Geert Corstens, President of the Netherlands Supreme Court, maintains in Orwellian fashion that Dutch Parliamentarian leader Geert Wilders is “undermining” Dutch jurisprudence. [Hat tip Fjordman]
As reported here,
Critical statements on jurisprudence such as Wilders has made during the proceedings against him have an “undermining” effect on jurisprudence, particularly as the leader of the PVV [Wilders’ Party for Freedom] is also still a parliamentarian, according to Corstens.

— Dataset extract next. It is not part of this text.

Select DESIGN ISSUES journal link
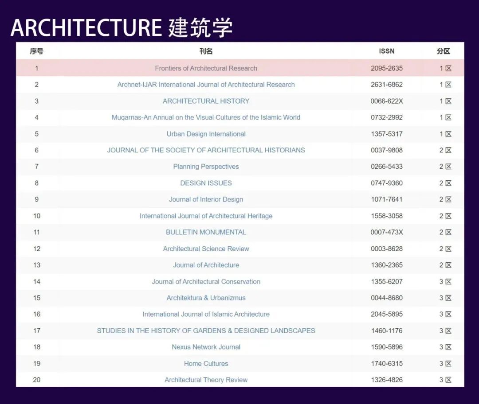The width and height of the screenshot is (479, 404). point(206,183)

MPs should contribute to the stability of the constitutional state, said the president on television programme Buitenhof.
This past Friday (10/22/10), because the three sitting judges evidenced unacceptable bias, a special chamber of the Amsterdam district court ruled that the ongoing case against Wilders must be restarted with a different panel of judges. During a dinner in May 2010, Tom Schalken, one of the judges who gave the order to the Public Prosecutor’s Office (OM) to prosecute Wilders, attempted to persuade Islamologist Professor Hans Jansen, an expert witness for Wilders’ defense, that the Dutch MP was guilty. Specifically, Jansen insists,
…over and over [Schalken] steered the conversation towards the Wilders trial… to convince me of the correctness of his [Schalken’s] decision to drag Wilders to court.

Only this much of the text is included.